● Task directions
Go to the line holding "Click the 违规编号 input field" in the data below and repeat it exactly, then each line after it up to and including the one holding "Open the AKEUSDT pair name". Omit pictures.

*** Opening of Material for this task ***

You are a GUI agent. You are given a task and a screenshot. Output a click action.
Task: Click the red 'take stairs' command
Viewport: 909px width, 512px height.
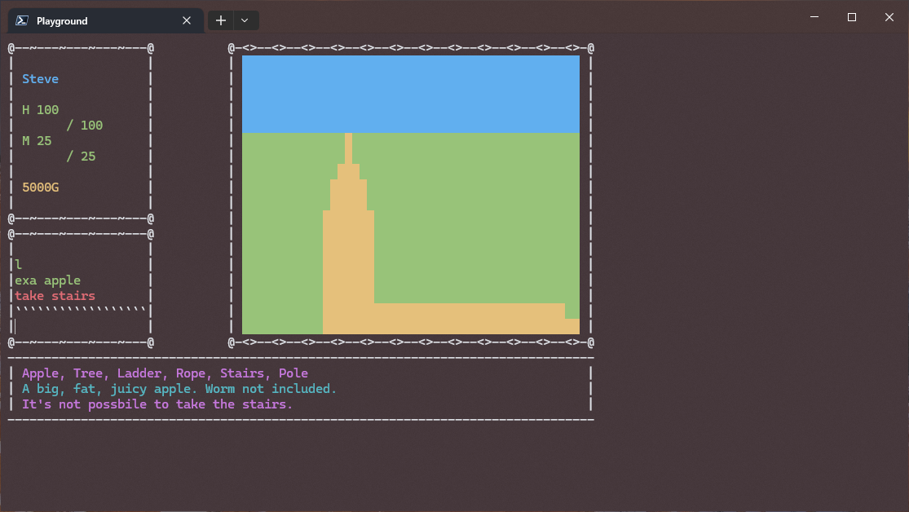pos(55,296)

*** Close of Material for this task ***
*** Opening of Material for this task ***

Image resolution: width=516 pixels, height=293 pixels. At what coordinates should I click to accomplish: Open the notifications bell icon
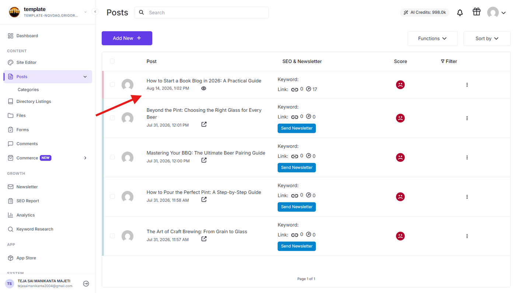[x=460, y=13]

*** Close of Material for this task ***
*** Opening of Material for this task ***

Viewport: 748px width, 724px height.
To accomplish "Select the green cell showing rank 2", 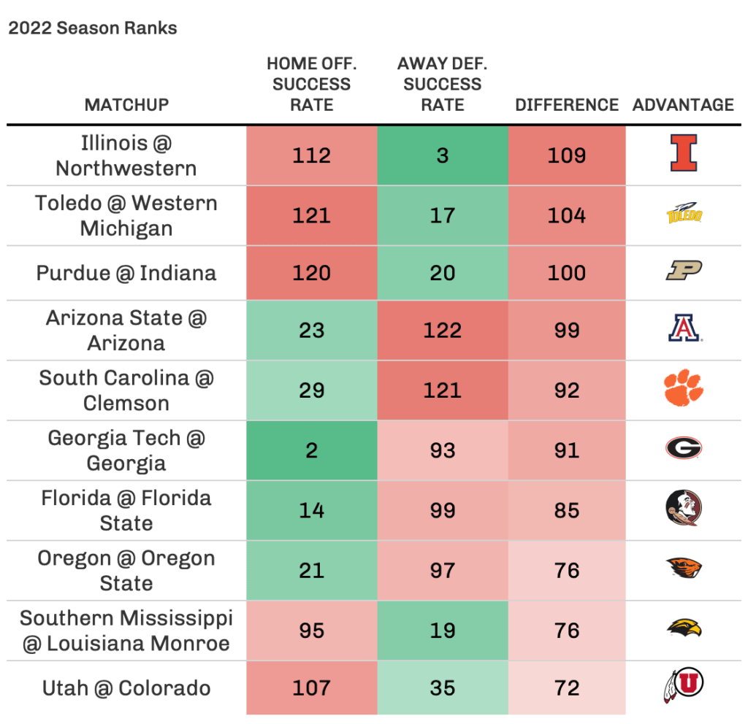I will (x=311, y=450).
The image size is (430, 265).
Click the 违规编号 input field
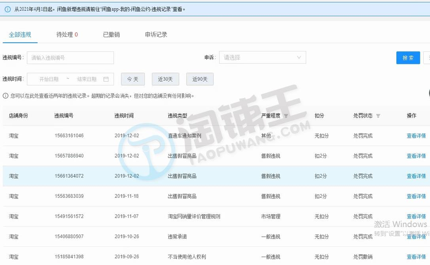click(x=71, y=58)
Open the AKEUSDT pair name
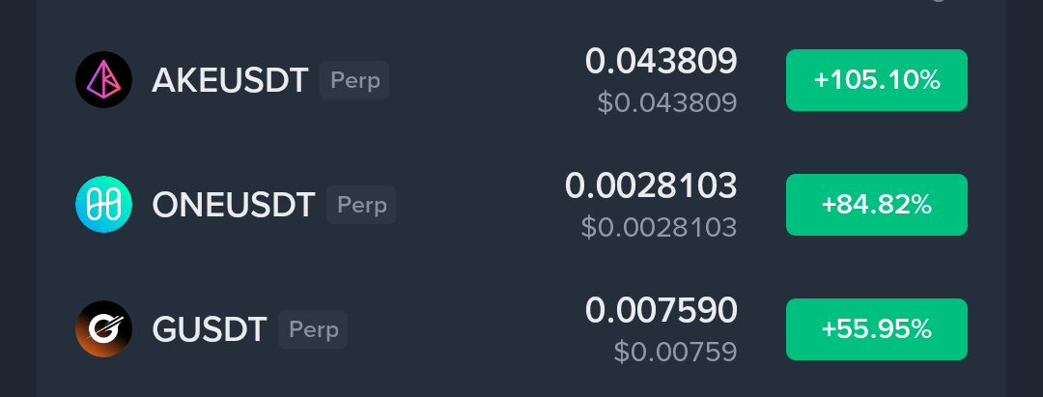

*** Close of Material for this task ***

● Expected output
Click the 违规编号 input field
click(x=71, y=58)
Open the AKEUSDT pair name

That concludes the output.